By Martin Kidston
The Detroit Lions kicked off their annual Thanksgiving Day game an hour ago, and the Black Friday rush has been moved up to Thursday, the doors opening in just a few hours.
But the residents at the Poverello Center aren’t interested in football, and chances are they don’t have the funds to go shopping for door-buster sales. Rather, they’re waiting around for a Thanksgiving Day meal, and the shelter’s staff and team of volunteers are hard at work in the kitchen preparing it.
“We’re expecting about 200 to 300 people, maybe more,” said Eric Luongo, the shelter’s kitchen manager. “I’ve been prepping for about three weeks, making close to 40 turkeys and freezing the meat. It’s a lot of prep, and I couldn’t do it without all these volunteers.”
It’s not yet 11 a.m. and the shelter’s kitchen is crowded with volunteers. They peel and slice the eggs, mash the potatoes, wash the vegetables and dish the makings of a turkey stuffing from one pan into another.
Luongo calls it the good stuff, though the work to prepare this day’s offerings began weeks ago. He estimates the shelter will serve close to 1,500 pounds of food, including the 40 turkeys that took several weeks to bake, slice, freeze and thaw.
It’s Luongo’s first Thanksgiving running the kitchen.
“I’ve been here since February, but I’ve been the kitchen manager for three months,” he said. “I love the work. It’s one of the most rewarding jobs I’ve ever had. I get to directly help people in need every day. It’s a real positive environment here in the kitchen, listening to music and making food. I think it helps people destress.”
Today’s early volunteers include Taylor Walters, a staff accountant at the Missoulian.
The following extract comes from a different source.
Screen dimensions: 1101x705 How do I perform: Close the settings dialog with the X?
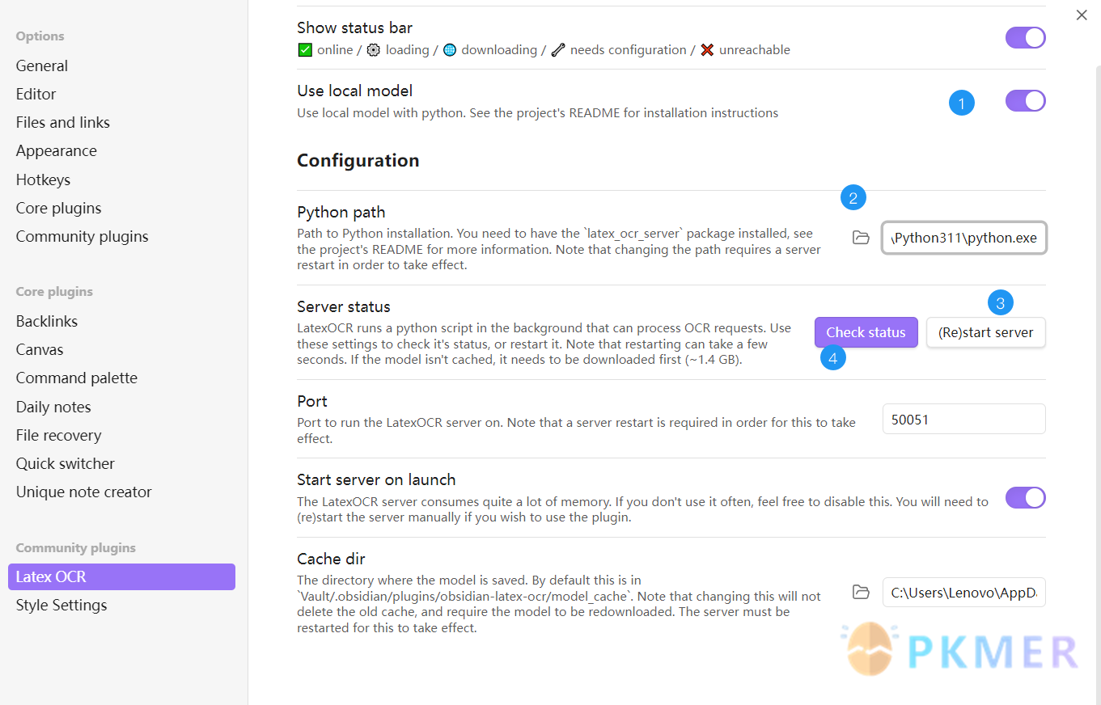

She’s working over a tub of steaming onions and celery, dishing the contents into a pan. It’s the beginning of a stuffing recipe and the kitchen smells of it, tempting those on the prowl.
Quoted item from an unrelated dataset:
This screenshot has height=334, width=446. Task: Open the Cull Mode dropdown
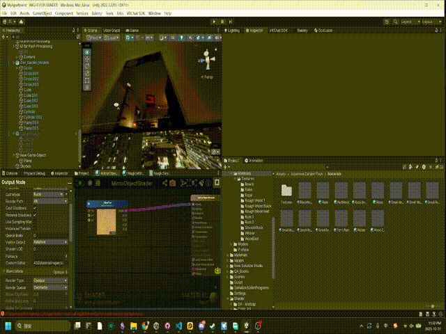49,195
“My daughter is with her father this Thanksgiving, and I felt I should make myself useful rather than sitting at home by myself,” said Walters. “If I was going to sit around by myself, I might as well go out and help somebody else on a day like today. You remind yourself of all the things you take for granted that maybe you shouldn’t.”
Tracy Woodard also came to help out, given that she doesn’t have family in town. She peeled the hard-boiled eggs, set aside the yolk and readied the deviled eggs.
“We thought maybe we could spend the day helping out people who could use our help,” she said, taking a break from her task. “I work over at Providence, and they’re really big on helping out the community. We spend a lot more time trying to get involved in the community, and we think this is a good service.”
Out in the dining room, residents of the Poverello sit at tables, some reading books, some playing cards and some staring off into the distance. One man sat behind dark sunglasses, saying he was in a bad mood and wanting to be left alone.
While many of the residents proved friendly, few wanted to talk about Thanksgiving and what it meant to them. Jim Youngblood, who’s passing from South Dakota to Washington looking for work, said he was thankful for the shelter and his creator.
Youngblood has resided at the Poverello for the past three weeks and today, he’s helping out with the chores. He mops the floor and washes the pans, keeping mostly to himself.
“Everything is going fine,” he said. “It’s Thanksgiving Day. The feast is coming. It’s the feast they celebrate every year.”
While most of the faces are new each year, some are not. Jessie Schraufnagel, the shelter’s program manager, has worked at the Poverello for 13 years. While every day is a busy one, Thanksgiving comes with its own list of tasks.
The work keeps him coming back each day.
“I love giving back to people, and being there to show people that everyone is equal,” he said. “We’re all part of this world and we have to take care of each other. I’ve been here for 13 years and I wouldn’t trade it for the world.”